You usually want to work with linear calibration curves if at all possible (much less complex than quadratic, exponential or polynomial fits)
Determination of Metals by AAS : 1-3 orders of magnitude
Determination of Metals by ICP-AES: 5-8 orders of magnitude
15. Selectivity Also known as discrimination
The ability to discern different, yet closely spaced analytical signals.
The spectrometer on the SPEC 20 can discriminate wavelengths of light that are about 20 nm apart (even if you can set wavelengths only 5 nm different)
The spectrometer on our Varian ICP can discriminate wavelengths of light that are 0.005 nm apart!
Better selectivity means you can be sure which signal is which when you have more than one analyte in the sample!
However, if all other conditions are equal, increasing selectivity will decrease the amount of signal you can measure (reduce the LOD)!
16. Bandwidth is closely related to selectivity in optical spectrometers.
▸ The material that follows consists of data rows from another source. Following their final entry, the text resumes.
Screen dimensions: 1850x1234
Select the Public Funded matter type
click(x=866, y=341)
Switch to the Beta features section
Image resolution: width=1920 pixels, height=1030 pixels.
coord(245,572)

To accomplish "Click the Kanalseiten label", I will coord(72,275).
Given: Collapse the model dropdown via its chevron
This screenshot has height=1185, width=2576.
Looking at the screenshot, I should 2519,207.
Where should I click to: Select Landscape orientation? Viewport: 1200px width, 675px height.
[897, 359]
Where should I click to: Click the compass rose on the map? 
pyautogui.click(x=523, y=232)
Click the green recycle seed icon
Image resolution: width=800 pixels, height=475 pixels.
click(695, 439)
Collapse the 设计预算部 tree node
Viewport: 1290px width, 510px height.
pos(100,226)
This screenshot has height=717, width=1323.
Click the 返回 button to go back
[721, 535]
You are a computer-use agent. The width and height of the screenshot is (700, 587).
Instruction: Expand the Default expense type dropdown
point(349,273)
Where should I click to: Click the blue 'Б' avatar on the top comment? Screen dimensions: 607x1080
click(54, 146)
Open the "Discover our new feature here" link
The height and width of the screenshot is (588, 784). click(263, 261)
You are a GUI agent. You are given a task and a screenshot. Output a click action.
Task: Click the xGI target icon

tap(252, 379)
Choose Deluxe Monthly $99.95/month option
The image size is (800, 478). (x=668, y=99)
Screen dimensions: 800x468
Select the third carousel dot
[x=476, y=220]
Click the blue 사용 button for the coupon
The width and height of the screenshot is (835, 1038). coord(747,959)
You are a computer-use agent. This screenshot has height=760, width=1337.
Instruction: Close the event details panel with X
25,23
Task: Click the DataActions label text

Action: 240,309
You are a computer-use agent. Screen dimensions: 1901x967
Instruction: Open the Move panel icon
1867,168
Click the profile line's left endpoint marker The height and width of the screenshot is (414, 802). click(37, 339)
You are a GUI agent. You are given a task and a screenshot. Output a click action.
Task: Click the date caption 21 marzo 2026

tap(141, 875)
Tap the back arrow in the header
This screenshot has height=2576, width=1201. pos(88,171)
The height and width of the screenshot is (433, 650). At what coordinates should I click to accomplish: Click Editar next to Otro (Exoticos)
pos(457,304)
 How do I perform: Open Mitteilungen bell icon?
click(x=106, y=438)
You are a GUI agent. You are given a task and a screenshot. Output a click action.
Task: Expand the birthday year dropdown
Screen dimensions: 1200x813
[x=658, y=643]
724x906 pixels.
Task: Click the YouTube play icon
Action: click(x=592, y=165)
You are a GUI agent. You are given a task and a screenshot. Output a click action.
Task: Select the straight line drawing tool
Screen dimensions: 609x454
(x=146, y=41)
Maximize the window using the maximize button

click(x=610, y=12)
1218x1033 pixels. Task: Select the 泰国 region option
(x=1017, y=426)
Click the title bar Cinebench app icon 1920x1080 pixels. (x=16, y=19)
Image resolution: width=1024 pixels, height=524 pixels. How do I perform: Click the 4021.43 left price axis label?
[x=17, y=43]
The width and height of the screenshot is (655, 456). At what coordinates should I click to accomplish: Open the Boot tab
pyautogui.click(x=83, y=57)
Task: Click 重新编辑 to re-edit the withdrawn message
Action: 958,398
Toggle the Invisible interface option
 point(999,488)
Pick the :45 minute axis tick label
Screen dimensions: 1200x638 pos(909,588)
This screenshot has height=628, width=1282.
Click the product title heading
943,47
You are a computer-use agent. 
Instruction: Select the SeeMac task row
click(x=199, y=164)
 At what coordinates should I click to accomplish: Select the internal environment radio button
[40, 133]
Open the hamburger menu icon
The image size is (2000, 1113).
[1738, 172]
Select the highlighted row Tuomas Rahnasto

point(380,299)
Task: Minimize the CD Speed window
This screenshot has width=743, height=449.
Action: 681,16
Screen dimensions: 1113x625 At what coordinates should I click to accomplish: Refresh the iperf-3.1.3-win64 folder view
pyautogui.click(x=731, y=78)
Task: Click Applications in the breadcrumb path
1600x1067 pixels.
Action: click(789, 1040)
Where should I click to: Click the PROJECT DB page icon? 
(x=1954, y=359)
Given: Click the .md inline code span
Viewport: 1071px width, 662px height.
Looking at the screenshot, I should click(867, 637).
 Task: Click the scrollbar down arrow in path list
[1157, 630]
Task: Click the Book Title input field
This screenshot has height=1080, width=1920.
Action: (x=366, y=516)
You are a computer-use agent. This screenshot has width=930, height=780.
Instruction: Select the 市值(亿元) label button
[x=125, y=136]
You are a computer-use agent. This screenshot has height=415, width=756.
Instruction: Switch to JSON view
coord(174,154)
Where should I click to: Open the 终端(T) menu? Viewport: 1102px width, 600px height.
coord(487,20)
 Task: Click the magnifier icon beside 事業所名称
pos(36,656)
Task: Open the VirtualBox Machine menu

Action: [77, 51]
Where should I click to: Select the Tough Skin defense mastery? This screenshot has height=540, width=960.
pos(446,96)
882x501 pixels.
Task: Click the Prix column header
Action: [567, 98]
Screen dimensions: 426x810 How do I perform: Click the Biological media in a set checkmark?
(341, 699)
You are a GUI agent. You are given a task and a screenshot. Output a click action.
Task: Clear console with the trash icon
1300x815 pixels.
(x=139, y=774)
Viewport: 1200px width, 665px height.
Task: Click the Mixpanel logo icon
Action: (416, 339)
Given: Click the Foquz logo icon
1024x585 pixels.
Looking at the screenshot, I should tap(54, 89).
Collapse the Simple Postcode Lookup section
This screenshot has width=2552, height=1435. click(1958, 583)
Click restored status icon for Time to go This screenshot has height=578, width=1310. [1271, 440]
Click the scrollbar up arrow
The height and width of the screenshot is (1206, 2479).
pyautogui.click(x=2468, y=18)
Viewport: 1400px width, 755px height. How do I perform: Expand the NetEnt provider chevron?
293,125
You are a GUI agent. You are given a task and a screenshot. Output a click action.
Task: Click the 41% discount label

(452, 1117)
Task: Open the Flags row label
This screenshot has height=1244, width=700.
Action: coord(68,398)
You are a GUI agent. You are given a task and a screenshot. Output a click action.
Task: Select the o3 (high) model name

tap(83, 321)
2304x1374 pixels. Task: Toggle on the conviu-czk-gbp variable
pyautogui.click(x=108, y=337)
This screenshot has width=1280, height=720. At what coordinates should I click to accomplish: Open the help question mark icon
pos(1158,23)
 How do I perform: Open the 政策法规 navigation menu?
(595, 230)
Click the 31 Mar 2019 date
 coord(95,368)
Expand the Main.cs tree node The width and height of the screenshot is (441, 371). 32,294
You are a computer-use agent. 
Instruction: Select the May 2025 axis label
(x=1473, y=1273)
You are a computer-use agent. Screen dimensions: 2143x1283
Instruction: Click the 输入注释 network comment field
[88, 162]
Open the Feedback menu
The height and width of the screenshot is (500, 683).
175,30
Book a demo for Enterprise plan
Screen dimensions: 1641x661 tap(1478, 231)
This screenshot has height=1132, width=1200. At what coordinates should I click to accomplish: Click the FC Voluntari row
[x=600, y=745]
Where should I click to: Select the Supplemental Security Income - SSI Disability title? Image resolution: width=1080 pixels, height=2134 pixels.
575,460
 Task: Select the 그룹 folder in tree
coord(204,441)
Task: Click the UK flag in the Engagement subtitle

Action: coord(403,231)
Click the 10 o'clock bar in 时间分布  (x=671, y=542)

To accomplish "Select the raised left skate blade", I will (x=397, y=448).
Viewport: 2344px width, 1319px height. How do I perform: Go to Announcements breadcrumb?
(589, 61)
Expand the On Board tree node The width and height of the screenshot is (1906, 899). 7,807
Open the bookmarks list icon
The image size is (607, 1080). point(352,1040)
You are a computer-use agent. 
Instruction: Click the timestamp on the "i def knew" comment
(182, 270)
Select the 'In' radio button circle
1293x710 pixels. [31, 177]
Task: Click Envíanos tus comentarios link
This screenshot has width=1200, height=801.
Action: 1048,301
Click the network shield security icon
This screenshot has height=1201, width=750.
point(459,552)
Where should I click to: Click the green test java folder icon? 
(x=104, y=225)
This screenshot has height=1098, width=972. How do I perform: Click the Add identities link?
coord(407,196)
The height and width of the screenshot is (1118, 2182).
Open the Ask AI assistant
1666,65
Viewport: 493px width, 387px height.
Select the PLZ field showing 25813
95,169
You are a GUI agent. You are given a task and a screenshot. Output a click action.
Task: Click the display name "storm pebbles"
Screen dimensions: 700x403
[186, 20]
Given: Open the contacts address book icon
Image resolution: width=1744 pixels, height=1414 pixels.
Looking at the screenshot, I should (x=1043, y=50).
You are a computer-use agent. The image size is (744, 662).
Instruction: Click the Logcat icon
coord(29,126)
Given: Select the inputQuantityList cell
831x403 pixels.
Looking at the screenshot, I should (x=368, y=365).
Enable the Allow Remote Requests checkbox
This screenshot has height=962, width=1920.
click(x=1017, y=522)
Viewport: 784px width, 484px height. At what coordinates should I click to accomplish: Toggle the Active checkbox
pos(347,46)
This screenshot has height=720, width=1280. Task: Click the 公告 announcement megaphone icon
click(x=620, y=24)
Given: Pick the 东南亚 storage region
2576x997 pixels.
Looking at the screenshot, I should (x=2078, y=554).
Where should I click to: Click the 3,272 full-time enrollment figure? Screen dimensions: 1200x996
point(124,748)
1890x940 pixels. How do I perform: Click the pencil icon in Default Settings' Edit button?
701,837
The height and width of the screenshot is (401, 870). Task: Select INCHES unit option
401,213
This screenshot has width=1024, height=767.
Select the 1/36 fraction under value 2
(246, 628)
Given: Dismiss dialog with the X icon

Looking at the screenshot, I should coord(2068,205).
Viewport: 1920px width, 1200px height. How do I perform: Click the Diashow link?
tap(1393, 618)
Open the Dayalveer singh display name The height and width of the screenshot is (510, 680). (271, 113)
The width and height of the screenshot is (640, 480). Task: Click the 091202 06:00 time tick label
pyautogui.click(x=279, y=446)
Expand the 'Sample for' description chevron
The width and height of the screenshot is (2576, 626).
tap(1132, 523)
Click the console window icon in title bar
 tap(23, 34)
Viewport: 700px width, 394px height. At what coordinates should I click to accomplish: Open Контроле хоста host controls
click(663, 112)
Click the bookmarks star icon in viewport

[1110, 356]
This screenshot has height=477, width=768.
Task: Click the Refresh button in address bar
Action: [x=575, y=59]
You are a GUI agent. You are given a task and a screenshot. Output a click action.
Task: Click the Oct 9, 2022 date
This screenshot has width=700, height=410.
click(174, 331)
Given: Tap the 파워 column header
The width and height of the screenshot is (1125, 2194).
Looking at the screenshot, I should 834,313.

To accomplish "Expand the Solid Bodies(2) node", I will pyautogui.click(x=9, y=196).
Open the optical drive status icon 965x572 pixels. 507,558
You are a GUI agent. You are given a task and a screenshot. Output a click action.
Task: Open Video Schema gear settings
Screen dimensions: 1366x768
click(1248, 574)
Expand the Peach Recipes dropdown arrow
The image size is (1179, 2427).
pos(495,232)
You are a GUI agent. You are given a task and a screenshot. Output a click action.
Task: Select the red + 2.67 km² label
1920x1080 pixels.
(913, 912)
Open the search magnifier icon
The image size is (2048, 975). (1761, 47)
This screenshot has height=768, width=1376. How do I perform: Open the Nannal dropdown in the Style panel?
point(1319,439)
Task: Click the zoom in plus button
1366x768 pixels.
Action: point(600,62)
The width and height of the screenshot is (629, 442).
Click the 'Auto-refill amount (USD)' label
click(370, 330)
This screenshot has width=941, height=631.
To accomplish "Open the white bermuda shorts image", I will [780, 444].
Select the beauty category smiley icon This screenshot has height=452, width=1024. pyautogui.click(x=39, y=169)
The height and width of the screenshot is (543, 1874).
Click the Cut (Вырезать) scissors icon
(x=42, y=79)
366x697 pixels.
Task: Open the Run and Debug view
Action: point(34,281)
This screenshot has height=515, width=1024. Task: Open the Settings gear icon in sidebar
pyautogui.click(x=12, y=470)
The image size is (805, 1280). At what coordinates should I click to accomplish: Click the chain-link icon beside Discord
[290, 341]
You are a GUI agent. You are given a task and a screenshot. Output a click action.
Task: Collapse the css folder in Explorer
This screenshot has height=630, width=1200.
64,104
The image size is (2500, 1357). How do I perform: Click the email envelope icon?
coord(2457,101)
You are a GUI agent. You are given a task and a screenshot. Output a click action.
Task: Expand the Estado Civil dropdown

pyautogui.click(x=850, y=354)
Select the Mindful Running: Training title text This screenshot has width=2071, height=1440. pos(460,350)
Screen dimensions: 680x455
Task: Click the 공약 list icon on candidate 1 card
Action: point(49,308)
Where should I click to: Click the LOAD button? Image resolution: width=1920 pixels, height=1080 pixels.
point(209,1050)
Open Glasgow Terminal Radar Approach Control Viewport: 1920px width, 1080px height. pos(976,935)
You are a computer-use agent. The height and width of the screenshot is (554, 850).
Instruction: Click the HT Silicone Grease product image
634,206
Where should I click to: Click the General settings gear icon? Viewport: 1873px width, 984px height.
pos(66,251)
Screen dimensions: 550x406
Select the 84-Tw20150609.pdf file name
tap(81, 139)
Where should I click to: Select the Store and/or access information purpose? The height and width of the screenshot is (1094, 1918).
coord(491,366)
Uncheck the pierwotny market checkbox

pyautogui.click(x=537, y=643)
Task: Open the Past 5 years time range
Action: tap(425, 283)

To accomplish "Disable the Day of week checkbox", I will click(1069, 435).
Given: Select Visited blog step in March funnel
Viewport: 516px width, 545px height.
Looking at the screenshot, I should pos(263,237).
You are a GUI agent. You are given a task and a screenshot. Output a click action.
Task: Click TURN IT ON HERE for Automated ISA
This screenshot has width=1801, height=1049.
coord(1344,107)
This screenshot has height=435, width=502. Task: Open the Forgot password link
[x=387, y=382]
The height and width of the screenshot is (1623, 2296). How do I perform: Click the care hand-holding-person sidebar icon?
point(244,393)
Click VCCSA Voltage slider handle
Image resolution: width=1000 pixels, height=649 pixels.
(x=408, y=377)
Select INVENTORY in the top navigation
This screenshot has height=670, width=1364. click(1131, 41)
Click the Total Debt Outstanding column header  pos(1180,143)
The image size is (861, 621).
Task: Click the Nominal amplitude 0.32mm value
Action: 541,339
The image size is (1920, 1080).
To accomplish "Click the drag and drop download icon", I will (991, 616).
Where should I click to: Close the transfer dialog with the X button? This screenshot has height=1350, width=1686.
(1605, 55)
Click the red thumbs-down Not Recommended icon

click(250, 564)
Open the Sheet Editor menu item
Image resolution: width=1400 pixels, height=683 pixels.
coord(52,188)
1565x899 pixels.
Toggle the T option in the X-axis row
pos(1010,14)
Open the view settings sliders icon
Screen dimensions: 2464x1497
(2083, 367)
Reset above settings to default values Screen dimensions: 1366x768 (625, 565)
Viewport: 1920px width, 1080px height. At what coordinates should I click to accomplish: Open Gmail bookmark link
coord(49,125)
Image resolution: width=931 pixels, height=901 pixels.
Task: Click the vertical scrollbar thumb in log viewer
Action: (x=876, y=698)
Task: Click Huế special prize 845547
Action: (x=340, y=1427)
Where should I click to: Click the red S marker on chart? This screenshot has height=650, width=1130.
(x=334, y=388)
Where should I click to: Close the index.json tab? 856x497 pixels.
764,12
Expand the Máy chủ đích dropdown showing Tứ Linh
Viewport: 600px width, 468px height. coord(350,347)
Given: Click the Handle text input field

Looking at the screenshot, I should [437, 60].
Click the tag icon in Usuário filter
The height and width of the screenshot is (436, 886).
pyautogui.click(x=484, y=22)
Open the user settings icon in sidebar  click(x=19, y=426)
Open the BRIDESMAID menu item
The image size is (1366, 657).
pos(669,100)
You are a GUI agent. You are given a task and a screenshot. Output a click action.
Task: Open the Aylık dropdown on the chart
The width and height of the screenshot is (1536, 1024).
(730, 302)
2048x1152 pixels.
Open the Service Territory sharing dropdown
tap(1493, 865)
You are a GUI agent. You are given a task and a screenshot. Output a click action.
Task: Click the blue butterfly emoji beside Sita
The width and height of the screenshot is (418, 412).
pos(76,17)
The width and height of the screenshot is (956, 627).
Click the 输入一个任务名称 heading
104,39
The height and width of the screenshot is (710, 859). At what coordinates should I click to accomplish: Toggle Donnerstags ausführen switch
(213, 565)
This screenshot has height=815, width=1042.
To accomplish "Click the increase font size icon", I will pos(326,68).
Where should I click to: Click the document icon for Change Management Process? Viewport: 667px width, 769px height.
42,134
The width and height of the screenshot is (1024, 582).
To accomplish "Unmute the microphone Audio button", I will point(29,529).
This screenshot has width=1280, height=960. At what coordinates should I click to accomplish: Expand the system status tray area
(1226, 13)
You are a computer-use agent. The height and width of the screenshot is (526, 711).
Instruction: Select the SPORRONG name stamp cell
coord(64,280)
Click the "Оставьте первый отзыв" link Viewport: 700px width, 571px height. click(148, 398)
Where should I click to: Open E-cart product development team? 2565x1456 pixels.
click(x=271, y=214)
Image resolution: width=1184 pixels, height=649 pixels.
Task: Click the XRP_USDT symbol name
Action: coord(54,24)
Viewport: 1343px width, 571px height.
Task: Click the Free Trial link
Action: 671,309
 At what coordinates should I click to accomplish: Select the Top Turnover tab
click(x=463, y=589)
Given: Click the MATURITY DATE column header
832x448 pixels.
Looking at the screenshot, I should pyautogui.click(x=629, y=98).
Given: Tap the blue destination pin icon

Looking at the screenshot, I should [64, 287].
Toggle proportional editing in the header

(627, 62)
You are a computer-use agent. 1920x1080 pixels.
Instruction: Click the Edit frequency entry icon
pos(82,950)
It is a measure of what range of light we allow to strike the detector at any given time.
17. EVERYTHING YOU DO IN THIS CLASS WILL BE A BATTLE!THE BATTLE BETWEEN SIGNAL AND SELECTIVITY!There is no way to maximize both. You have to choose some happy medium, where you get enough signal to detect the analyte, but can also be selective enough so that you are sure of what you are detecting.